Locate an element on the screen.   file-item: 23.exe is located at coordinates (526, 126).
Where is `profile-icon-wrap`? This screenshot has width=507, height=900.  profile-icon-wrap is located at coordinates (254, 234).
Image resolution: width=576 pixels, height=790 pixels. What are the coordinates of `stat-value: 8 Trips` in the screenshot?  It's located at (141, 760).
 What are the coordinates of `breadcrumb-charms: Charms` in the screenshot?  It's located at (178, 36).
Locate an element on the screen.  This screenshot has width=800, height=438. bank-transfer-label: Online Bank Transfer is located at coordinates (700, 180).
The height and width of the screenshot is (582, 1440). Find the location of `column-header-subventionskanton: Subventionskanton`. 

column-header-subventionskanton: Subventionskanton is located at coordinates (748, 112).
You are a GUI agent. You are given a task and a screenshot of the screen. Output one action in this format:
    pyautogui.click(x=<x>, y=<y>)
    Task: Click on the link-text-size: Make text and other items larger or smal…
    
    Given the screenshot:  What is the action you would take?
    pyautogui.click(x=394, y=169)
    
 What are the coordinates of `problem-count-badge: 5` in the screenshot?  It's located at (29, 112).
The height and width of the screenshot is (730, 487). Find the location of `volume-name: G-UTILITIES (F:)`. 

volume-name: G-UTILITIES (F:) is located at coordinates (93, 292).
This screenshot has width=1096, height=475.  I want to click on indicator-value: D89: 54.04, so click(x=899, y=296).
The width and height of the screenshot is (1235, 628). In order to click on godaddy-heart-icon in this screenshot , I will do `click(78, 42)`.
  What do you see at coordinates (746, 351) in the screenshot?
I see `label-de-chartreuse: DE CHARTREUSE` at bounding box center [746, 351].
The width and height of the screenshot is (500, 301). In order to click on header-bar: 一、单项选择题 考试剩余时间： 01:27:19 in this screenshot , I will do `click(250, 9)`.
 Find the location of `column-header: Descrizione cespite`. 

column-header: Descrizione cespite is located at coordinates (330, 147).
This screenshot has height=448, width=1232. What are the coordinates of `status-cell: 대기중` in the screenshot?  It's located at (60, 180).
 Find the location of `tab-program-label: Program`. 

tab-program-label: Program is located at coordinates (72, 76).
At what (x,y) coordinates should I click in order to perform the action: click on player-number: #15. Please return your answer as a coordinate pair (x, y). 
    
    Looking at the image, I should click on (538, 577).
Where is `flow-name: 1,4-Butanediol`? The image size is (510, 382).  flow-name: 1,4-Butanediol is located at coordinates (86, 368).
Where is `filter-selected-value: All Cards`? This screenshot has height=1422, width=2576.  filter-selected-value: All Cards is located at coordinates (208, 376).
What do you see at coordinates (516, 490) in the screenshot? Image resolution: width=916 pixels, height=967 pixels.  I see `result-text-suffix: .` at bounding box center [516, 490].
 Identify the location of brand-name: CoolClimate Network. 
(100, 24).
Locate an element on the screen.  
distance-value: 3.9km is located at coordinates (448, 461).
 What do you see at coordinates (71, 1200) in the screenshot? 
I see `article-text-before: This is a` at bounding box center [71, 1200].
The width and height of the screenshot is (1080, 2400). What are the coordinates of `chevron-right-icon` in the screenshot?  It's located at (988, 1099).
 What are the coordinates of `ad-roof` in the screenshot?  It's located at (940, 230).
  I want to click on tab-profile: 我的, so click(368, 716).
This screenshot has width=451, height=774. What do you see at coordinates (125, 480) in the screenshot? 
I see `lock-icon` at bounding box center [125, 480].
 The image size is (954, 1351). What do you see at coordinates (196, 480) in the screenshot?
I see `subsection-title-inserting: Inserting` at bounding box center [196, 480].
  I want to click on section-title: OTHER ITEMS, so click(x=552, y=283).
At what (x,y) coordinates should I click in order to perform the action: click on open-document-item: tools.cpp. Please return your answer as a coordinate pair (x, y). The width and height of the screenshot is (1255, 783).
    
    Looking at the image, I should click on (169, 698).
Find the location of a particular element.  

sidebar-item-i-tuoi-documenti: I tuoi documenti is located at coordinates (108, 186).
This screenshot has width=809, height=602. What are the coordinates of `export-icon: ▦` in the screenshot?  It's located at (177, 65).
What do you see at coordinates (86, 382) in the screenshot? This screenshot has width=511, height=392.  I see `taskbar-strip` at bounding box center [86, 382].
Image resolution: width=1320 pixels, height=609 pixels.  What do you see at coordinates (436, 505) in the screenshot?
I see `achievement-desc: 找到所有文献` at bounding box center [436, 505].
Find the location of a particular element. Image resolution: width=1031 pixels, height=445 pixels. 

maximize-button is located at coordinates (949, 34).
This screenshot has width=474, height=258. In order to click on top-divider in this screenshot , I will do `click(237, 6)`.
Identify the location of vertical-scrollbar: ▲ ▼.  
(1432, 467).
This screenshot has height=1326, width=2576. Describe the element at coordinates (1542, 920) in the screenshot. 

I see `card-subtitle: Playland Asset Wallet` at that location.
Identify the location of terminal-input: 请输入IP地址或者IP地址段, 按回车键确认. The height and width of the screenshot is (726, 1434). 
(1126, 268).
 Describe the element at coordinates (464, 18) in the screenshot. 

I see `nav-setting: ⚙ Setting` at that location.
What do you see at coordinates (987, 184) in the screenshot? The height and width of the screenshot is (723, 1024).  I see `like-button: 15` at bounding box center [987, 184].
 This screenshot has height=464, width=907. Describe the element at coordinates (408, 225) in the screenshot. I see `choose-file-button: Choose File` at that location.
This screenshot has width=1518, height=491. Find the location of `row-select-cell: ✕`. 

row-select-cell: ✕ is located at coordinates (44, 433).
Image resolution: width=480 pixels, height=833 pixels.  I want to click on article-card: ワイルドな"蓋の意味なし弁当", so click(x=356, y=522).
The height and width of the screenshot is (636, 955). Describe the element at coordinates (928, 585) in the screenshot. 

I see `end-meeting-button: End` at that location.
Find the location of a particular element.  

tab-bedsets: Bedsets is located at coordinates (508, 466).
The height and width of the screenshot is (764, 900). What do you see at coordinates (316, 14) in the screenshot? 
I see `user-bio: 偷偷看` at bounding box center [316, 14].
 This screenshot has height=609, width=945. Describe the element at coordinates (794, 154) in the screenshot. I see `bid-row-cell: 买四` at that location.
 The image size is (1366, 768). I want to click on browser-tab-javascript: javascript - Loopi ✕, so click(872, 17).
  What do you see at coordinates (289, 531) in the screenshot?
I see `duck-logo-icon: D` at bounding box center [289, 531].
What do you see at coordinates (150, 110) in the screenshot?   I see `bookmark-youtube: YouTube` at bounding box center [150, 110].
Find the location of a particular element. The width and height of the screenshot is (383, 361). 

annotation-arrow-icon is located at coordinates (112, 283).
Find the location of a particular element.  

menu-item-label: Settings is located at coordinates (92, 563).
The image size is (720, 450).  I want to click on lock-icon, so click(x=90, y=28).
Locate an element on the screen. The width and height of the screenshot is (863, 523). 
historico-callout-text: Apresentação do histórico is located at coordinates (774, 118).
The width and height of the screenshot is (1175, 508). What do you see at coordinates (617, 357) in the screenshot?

::::::

- What is expected: Reproduce every one of the items above verbatim, changing no character.

- Solution to the problem:
Locate an element on the screen.   file-item: 23.exe is located at coordinates (526, 126).
Where is `profile-icon-wrap`? This screenshot has width=507, height=900.  profile-icon-wrap is located at coordinates (254, 234).
Image resolution: width=576 pixels, height=790 pixels. What are the coordinates of `stat-value: 8 Trips` in the screenshot?  It's located at (141, 760).
 What are the coordinates of `breadcrumb-charms: Charms` in the screenshot?  It's located at (178, 36).
Locate an element on the screen.  This screenshot has width=800, height=438. bank-transfer-label: Online Bank Transfer is located at coordinates (700, 180).
The height and width of the screenshot is (582, 1440). Find the location of `column-header-subventionskanton: Subventionskanton`. 

column-header-subventionskanton: Subventionskanton is located at coordinates (748, 112).
You are a GUI agent. You are given a task and a screenshot of the screen. Output one action in this format:
    pyautogui.click(x=<x>, y=<y>)
    Task: Click on the link-text-size: Make text and other items larger or smal…
    
    Given the screenshot:  What is the action you would take?
    pyautogui.click(x=394, y=169)
    
 What are the coordinates of `problem-count-badge: 5` in the screenshot?  It's located at (29, 112).
The height and width of the screenshot is (730, 487). Find the location of `volume-name: G-UTILITIES (F:)`. 

volume-name: G-UTILITIES (F:) is located at coordinates (93, 292).
This screenshot has width=1096, height=475.  I want to click on indicator-value: D89: 54.04, so click(x=899, y=296).
The width and height of the screenshot is (1235, 628). In order to click on godaddy-heart-icon in this screenshot , I will do `click(78, 42)`.
  What do you see at coordinates (746, 351) in the screenshot?
I see `label-de-chartreuse: DE CHARTREUSE` at bounding box center [746, 351].
The width and height of the screenshot is (500, 301). In order to click on header-bar: 一、单项选择题 考试剩余时间： 01:27:19 in this screenshot , I will do `click(250, 9)`.
 Find the location of `column-header: Descrizione cespite`. 

column-header: Descrizione cespite is located at coordinates (330, 147).
This screenshot has height=448, width=1232. What are the coordinates of `status-cell: 대기중` in the screenshot?  It's located at (60, 180).
 Find the location of `tab-program-label: Program`. 

tab-program-label: Program is located at coordinates (72, 76).
At what (x,y) coordinates should I click in order to perform the action: click on player-number: #15. Please return your answer as a coordinate pair (x, y). 
    
    Looking at the image, I should click on (538, 577).
Where is `flow-name: 1,4-Butanediol`? The image size is (510, 382).  flow-name: 1,4-Butanediol is located at coordinates (86, 368).
Where is `filter-selected-value: All Cards`? This screenshot has height=1422, width=2576.  filter-selected-value: All Cards is located at coordinates (208, 376).
What do you see at coordinates (516, 490) in the screenshot? Image resolution: width=916 pixels, height=967 pixels.  I see `result-text-suffix: .` at bounding box center [516, 490].
 Identify the location of brand-name: CoolClimate Network. 
(100, 24).
Locate an element on the screen.  
distance-value: 3.9km is located at coordinates (448, 461).
 What do you see at coordinates (71, 1200) in the screenshot? 
I see `article-text-before: This is a` at bounding box center [71, 1200].
The width and height of the screenshot is (1080, 2400). What are the coordinates of `chevron-right-icon` in the screenshot?  It's located at (988, 1099).
 What are the coordinates of `ad-roof` in the screenshot?  It's located at (940, 230).
  I want to click on tab-profile: 我的, so click(368, 716).
This screenshot has width=451, height=774. What do you see at coordinates (125, 480) in the screenshot? 
I see `lock-icon` at bounding box center [125, 480].
 The image size is (954, 1351). What do you see at coordinates (196, 480) in the screenshot?
I see `subsection-title-inserting: Inserting` at bounding box center [196, 480].
  I want to click on section-title: OTHER ITEMS, so click(x=552, y=283).
At what (x,y) coordinates should I click in order to perform the action: click on open-document-item: tools.cpp. Please return your answer as a coordinate pair (x, y). The width and height of the screenshot is (1255, 783).
    
    Looking at the image, I should click on (169, 698).
Find the location of a particular element.  

sidebar-item-i-tuoi-documenti: I tuoi documenti is located at coordinates (108, 186).
This screenshot has width=809, height=602. What are the coordinates of `export-icon: ▦` in the screenshot?  It's located at (177, 65).
What do you see at coordinates (86, 382) in the screenshot? This screenshot has width=511, height=392.  I see `taskbar-strip` at bounding box center [86, 382].
Image resolution: width=1320 pixels, height=609 pixels.  What do you see at coordinates (436, 505) in the screenshot?
I see `achievement-desc: 找到所有文献` at bounding box center [436, 505].
Find the location of a particular element. Image resolution: width=1031 pixels, height=445 pixels. 

maximize-button is located at coordinates (949, 34).
This screenshot has width=474, height=258. In order to click on top-divider in this screenshot , I will do `click(237, 6)`.
Identify the location of vertical-scrollbar: ▲ ▼.  
(1432, 467).
This screenshot has height=1326, width=2576. Describe the element at coordinates (1542, 920) in the screenshot. 

I see `card-subtitle: Playland Asset Wallet` at that location.
Identify the location of terminal-input: 请输入IP地址或者IP地址段, 按回车键确认. The height and width of the screenshot is (726, 1434). 
(1126, 268).
 Describe the element at coordinates (464, 18) in the screenshot. 

I see `nav-setting: ⚙ Setting` at that location.
What do you see at coordinates (987, 184) in the screenshot? The height and width of the screenshot is (723, 1024).  I see `like-button: 15` at bounding box center [987, 184].
 This screenshot has height=464, width=907. Describe the element at coordinates (408, 225) in the screenshot. I see `choose-file-button: Choose File` at that location.
This screenshot has width=1518, height=491. Find the location of `row-select-cell: ✕`. 

row-select-cell: ✕ is located at coordinates (44, 433).
Image resolution: width=480 pixels, height=833 pixels.  I want to click on article-card: ワイルドな"蓋の意味なし弁当", so click(x=356, y=522).
The height and width of the screenshot is (636, 955). Describe the element at coordinates (928, 585) in the screenshot. 

I see `end-meeting-button: End` at that location.
Find the location of a particular element.  

tab-bedsets: Bedsets is located at coordinates (508, 466).
The height and width of the screenshot is (764, 900). What do you see at coordinates (316, 14) in the screenshot? 
I see `user-bio: 偷偷看` at bounding box center [316, 14].
 This screenshot has height=609, width=945. Describe the element at coordinates (794, 154) in the screenshot. I see `bid-row-cell: 买四` at that location.
 The image size is (1366, 768). I want to click on browser-tab-javascript: javascript - Loopi ✕, so click(872, 17).
  What do you see at coordinates (289, 531) in the screenshot?
I see `duck-logo-icon: D` at bounding box center [289, 531].
What do you see at coordinates (150, 110) in the screenshot?   I see `bookmark-youtube: YouTube` at bounding box center [150, 110].
Find the location of a particular element. The width and height of the screenshot is (383, 361). 

annotation-arrow-icon is located at coordinates (112, 283).
Find the location of a particular element.  

menu-item-label: Settings is located at coordinates (92, 563).
The image size is (720, 450).  I want to click on lock-icon, so click(x=90, y=28).
Locate an element on the screen. The width and height of the screenshot is (863, 523). 
historico-callout-text: Apresentação do histórico is located at coordinates (774, 118).
The width and height of the screenshot is (1175, 508). What do you see at coordinates (617, 357) in the screenshot?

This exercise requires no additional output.